Physicochemical properties of peptide-coated microelectrode arrays and their in vitro effects on neuroblast cells.

Silicon micromachined neural electrode arrays, which act as an interface between bioelectronic devices and neural tissues, play an important role in chronic implants, in vivo. The biological compatibility of chronic microelectrode arrays (MEA) is an essential factor that must be taken into account in their design and fabrication. In order to improve biocompatibility of the MEAs, the surface of the electrodes was coated with polyethylene glycol (PEG) and parylene-C, which are biocompatible polymers.

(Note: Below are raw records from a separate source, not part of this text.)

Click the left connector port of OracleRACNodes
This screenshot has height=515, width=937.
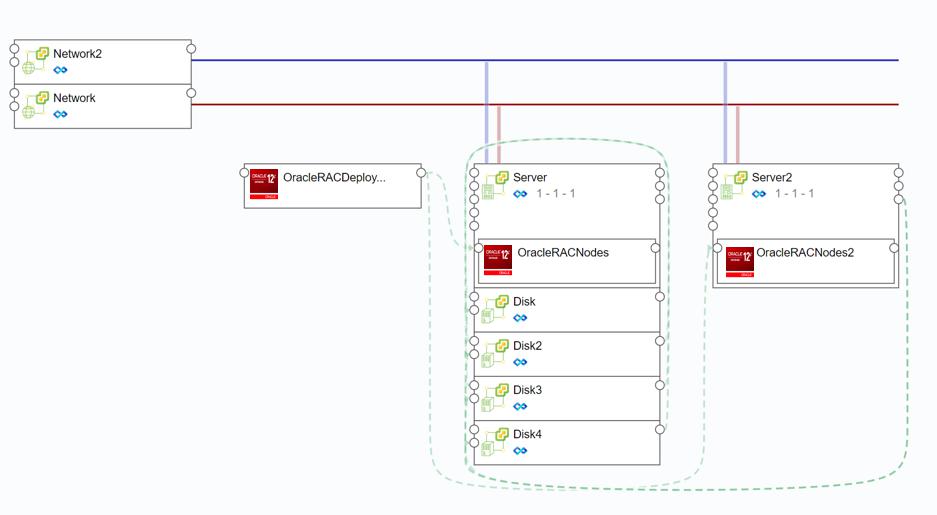coord(479,248)
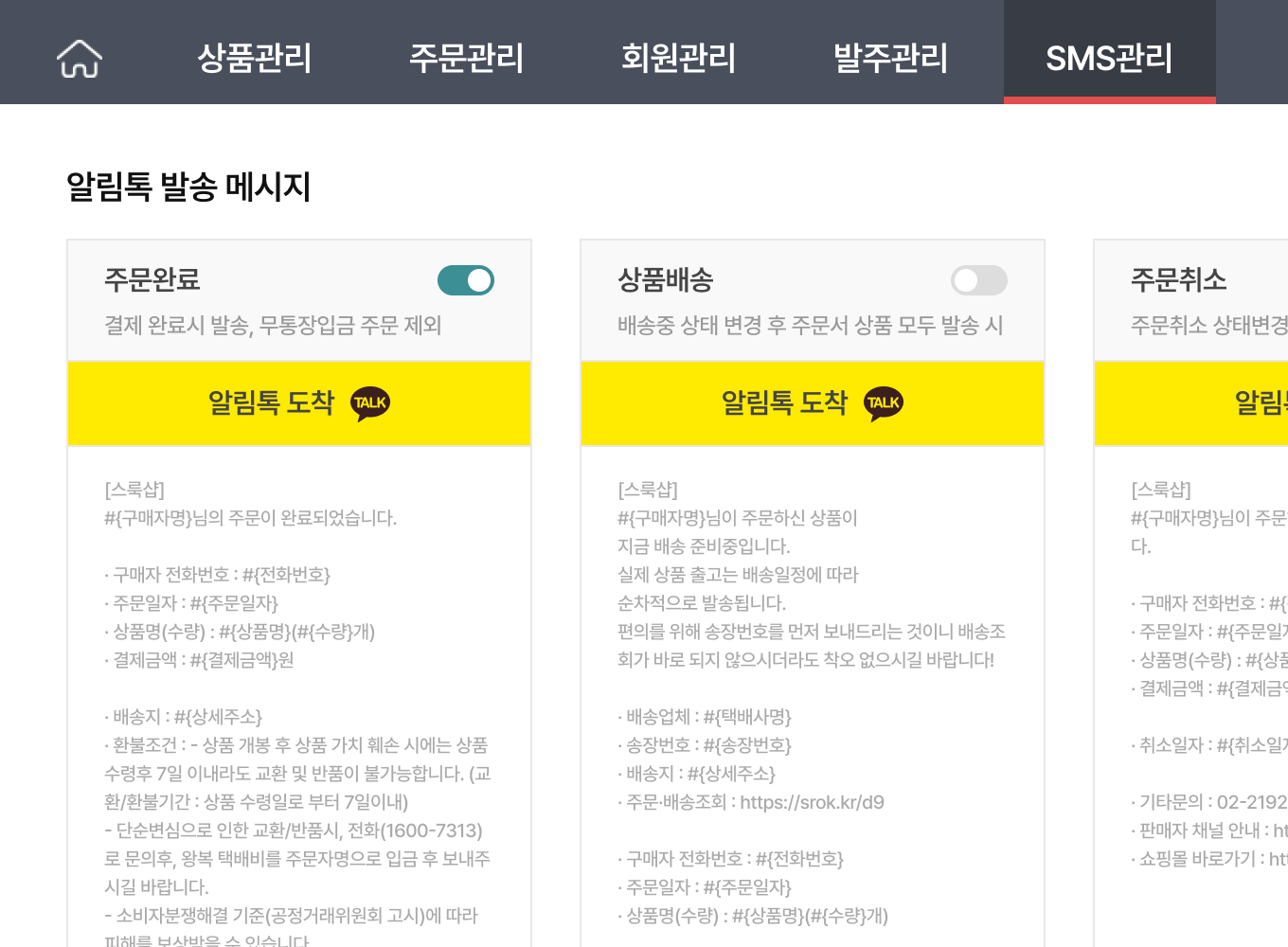Navigate to 발주관리
Image resolution: width=1288 pixels, height=947 pixels.
coord(889,59)

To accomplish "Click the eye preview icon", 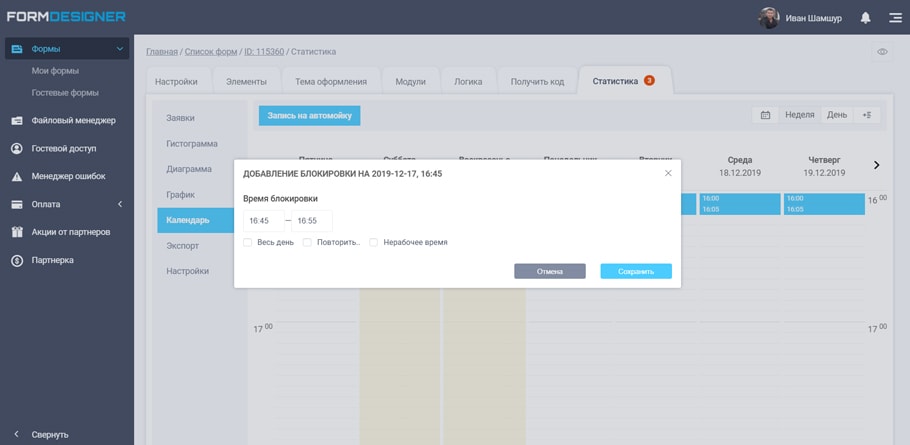I will tap(882, 52).
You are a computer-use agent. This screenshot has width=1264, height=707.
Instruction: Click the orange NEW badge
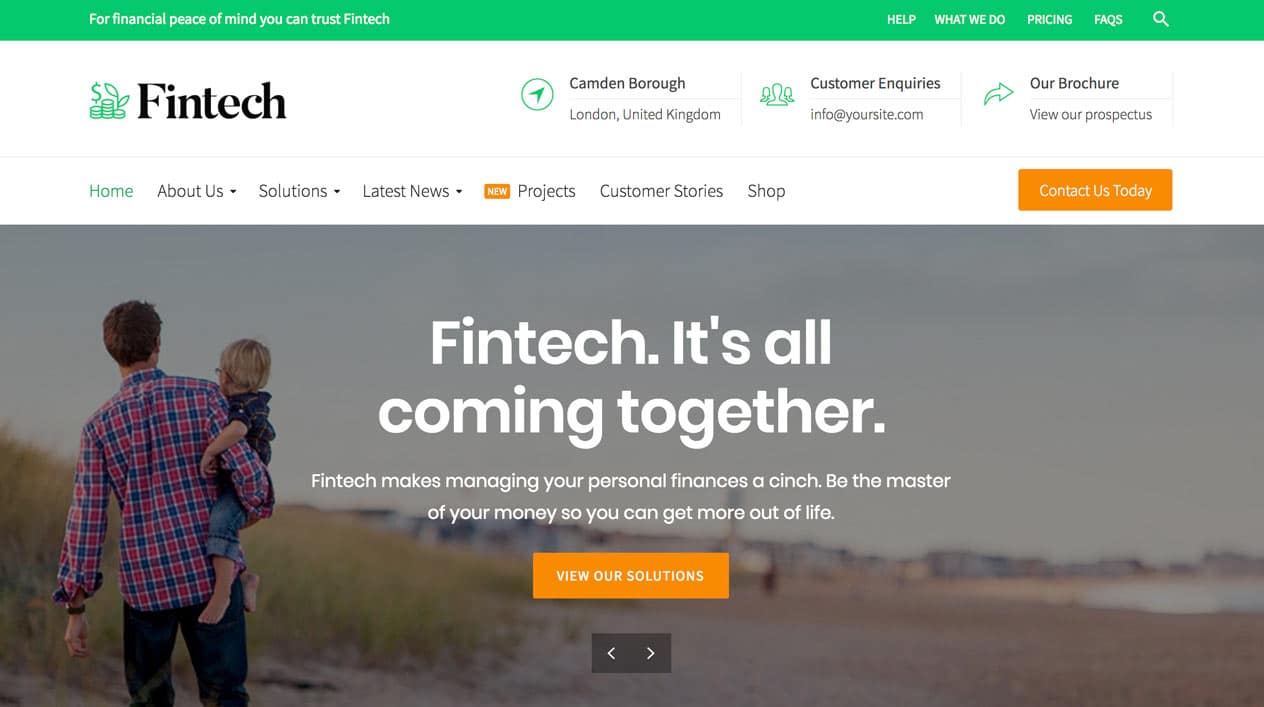497,191
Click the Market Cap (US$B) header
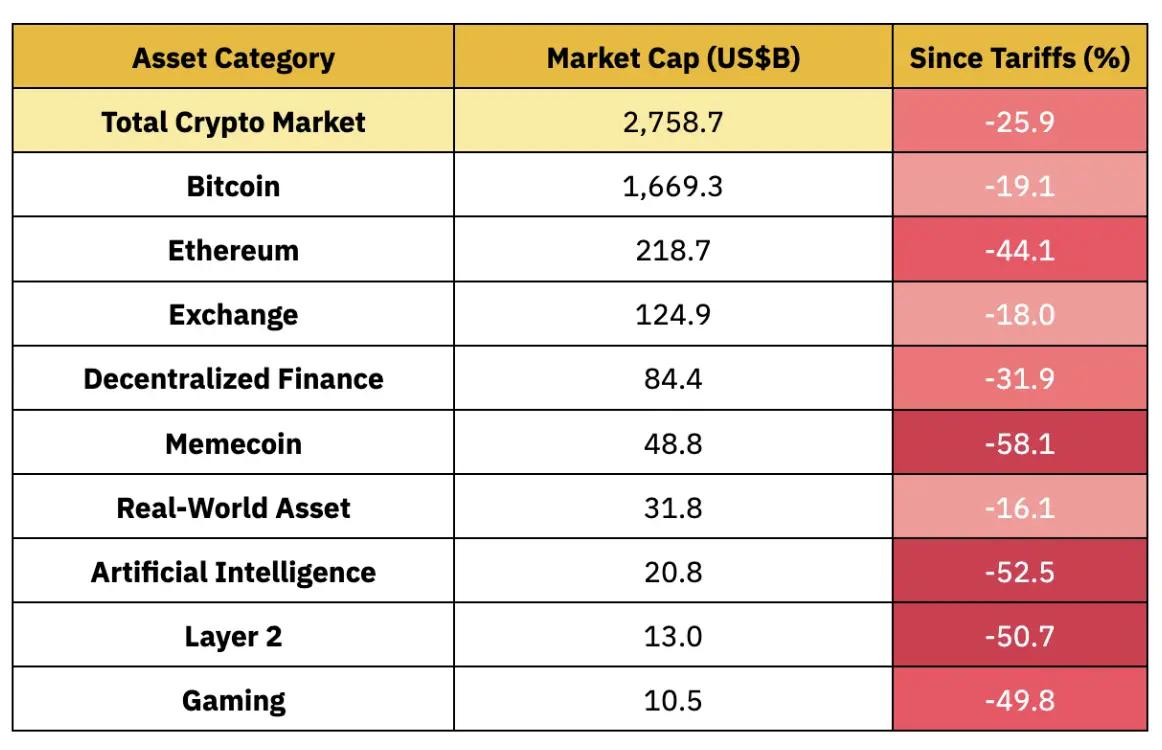Screen dimensions: 1162x750 click(x=673, y=58)
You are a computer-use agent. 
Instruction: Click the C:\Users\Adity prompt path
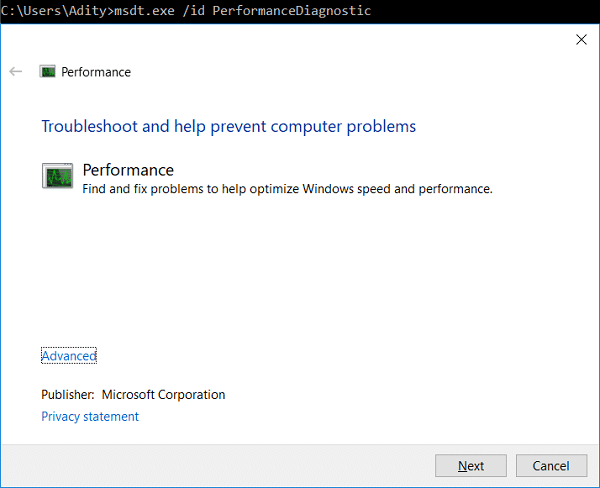[x=55, y=10]
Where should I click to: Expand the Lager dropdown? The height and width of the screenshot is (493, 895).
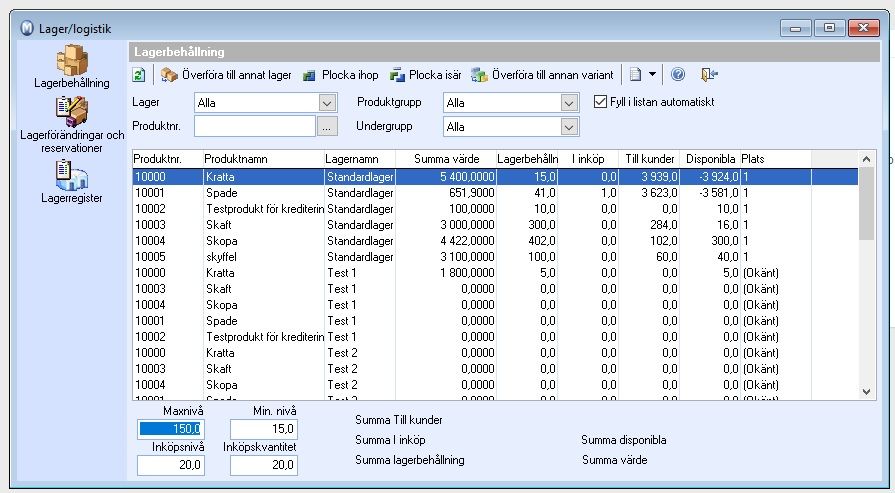click(327, 103)
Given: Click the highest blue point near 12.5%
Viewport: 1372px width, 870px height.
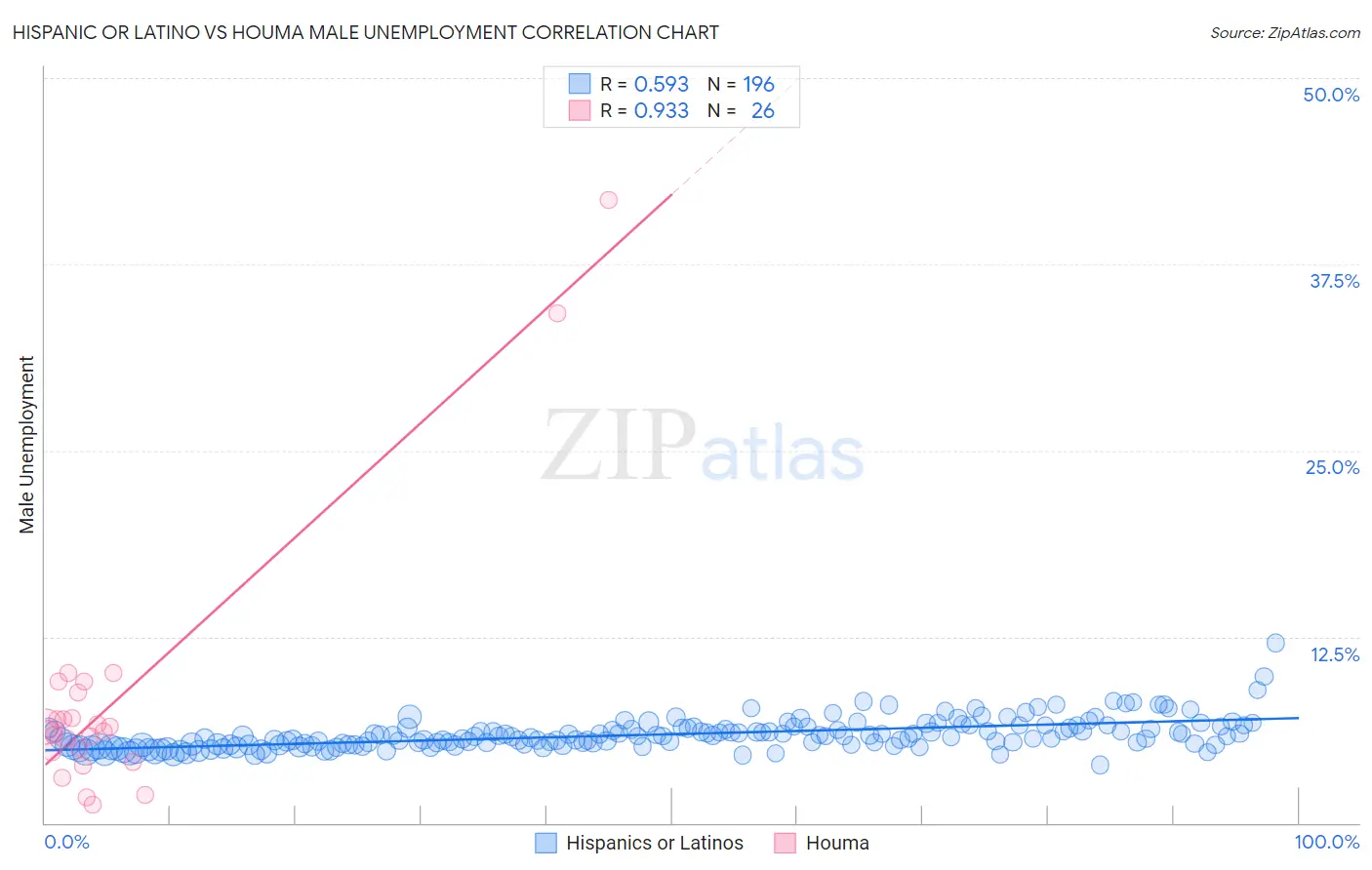Looking at the screenshot, I should point(1275,643).
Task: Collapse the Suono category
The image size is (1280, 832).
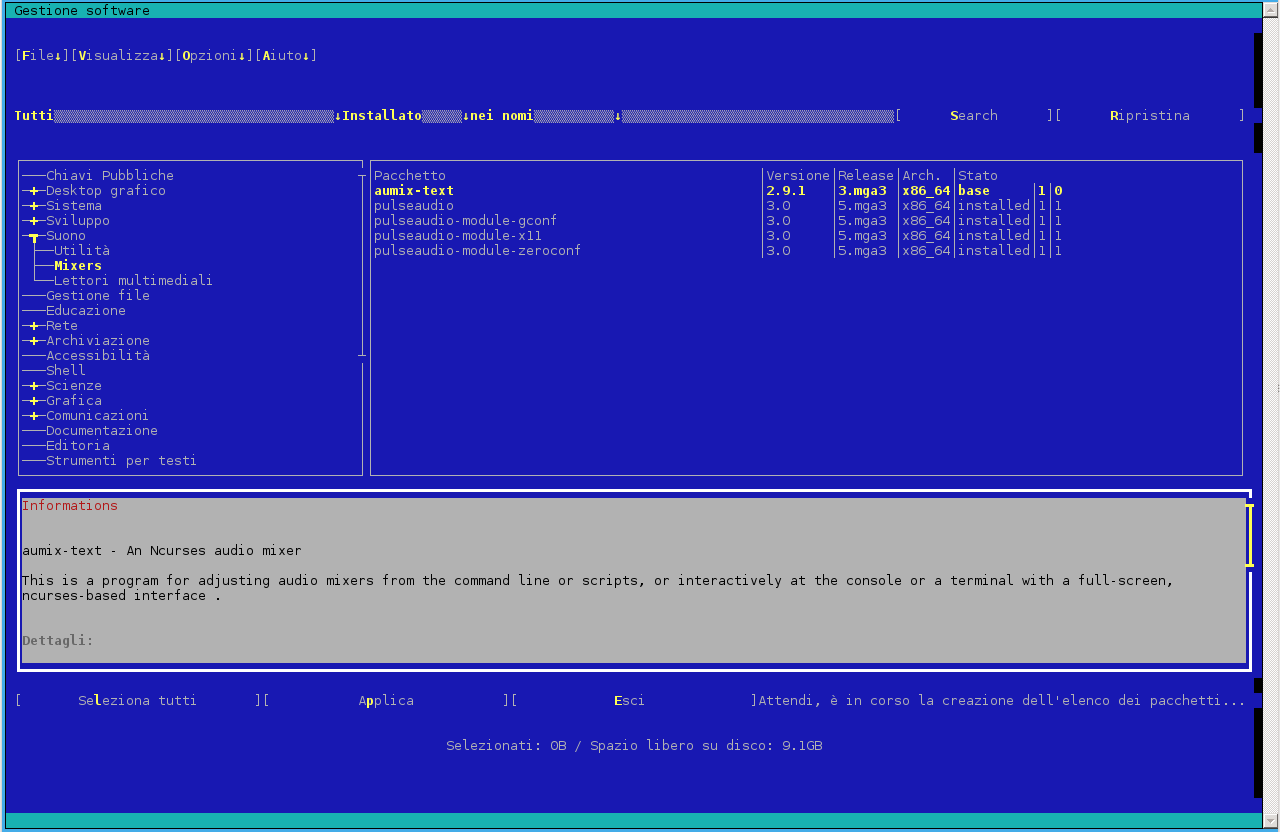Action: tap(34, 237)
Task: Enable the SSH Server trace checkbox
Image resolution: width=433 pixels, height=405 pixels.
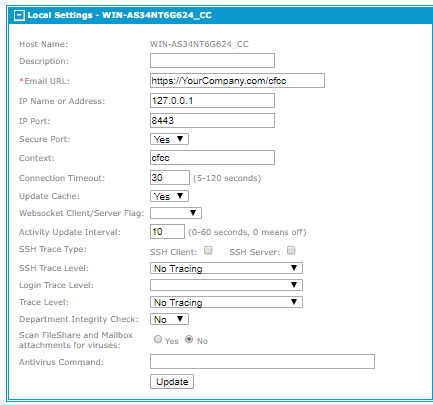Action: [x=291, y=250]
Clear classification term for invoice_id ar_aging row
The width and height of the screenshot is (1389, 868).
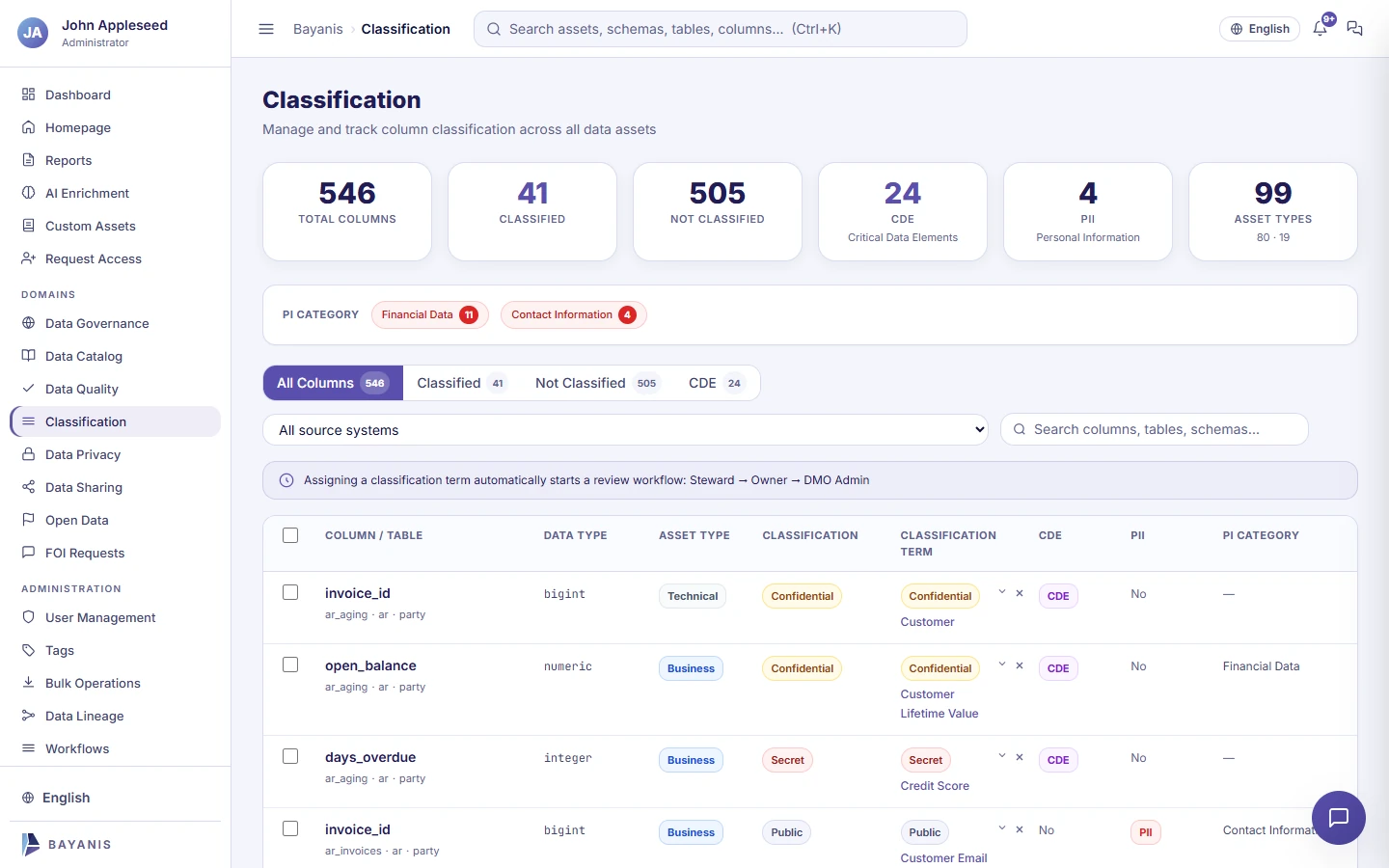point(1020,593)
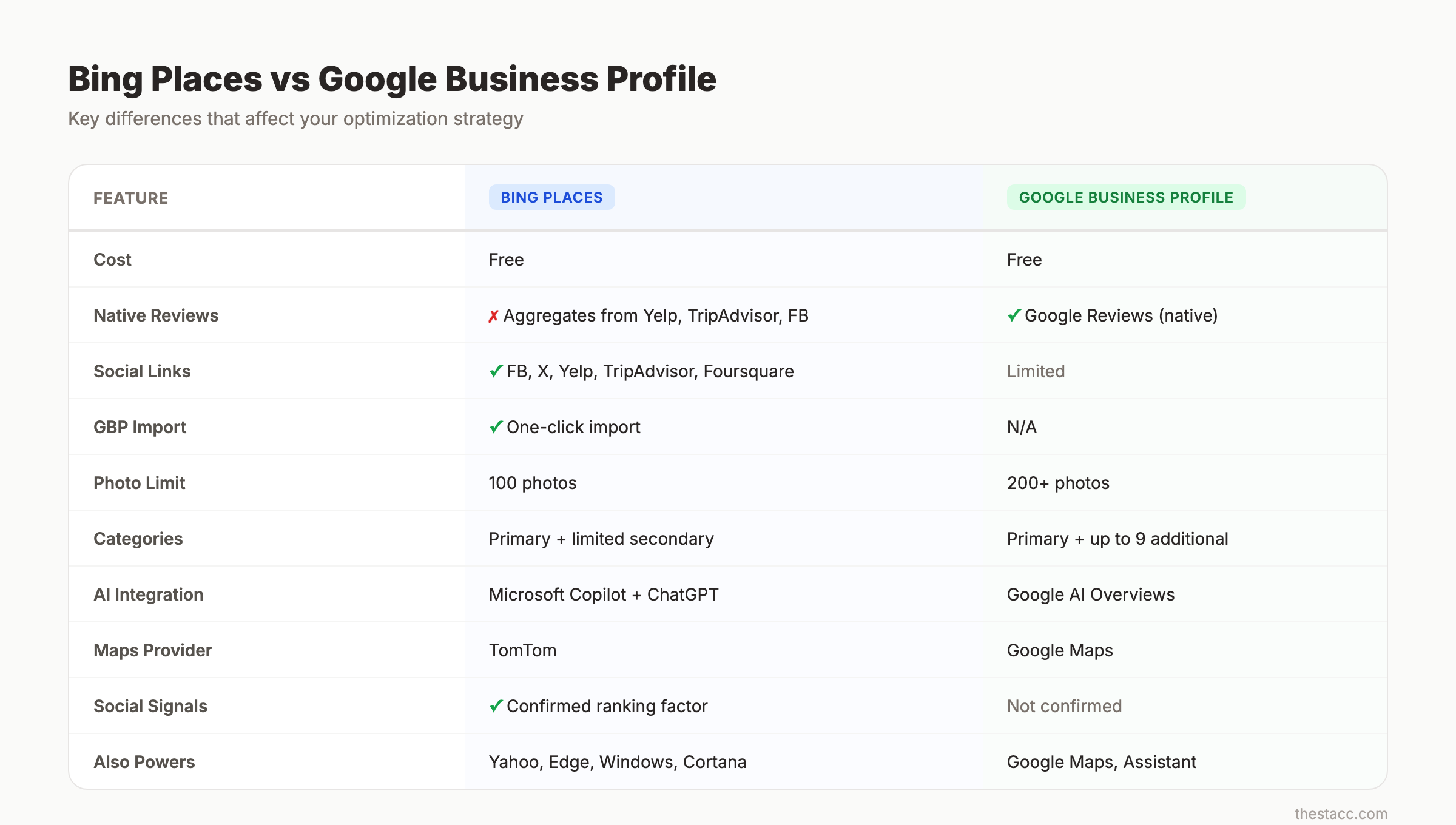Click the Limited label under Social Links
1456x825 pixels.
pyautogui.click(x=1036, y=371)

An in vitro study was performed to test the capacity of poly-d-lysine (PDL) to improve neural-cell adhesion and proliferation. Increased proliferation of the neuroblast cells on the microelectrodes was observed in the presence of the PDL. The presence of the peptide on the electrode surface was confirmed using Fourier transform infrared spectroscopy and scanning electron microscopy (SEM). The impedance of the electrodes was not changed significantly before and after PDL deposition. Mouse neuroblast cells were seeded and cultured on the PDL coated and uncoated neural MEAs with different tip-coatings such as platinum, molybdenum, gold, sputtered iridium oxide, and carbon nanotubes. The neuroblast cells grew preferentially on and around peptide coated-microelectrode tips, as compared to the uncoated microelectrodes.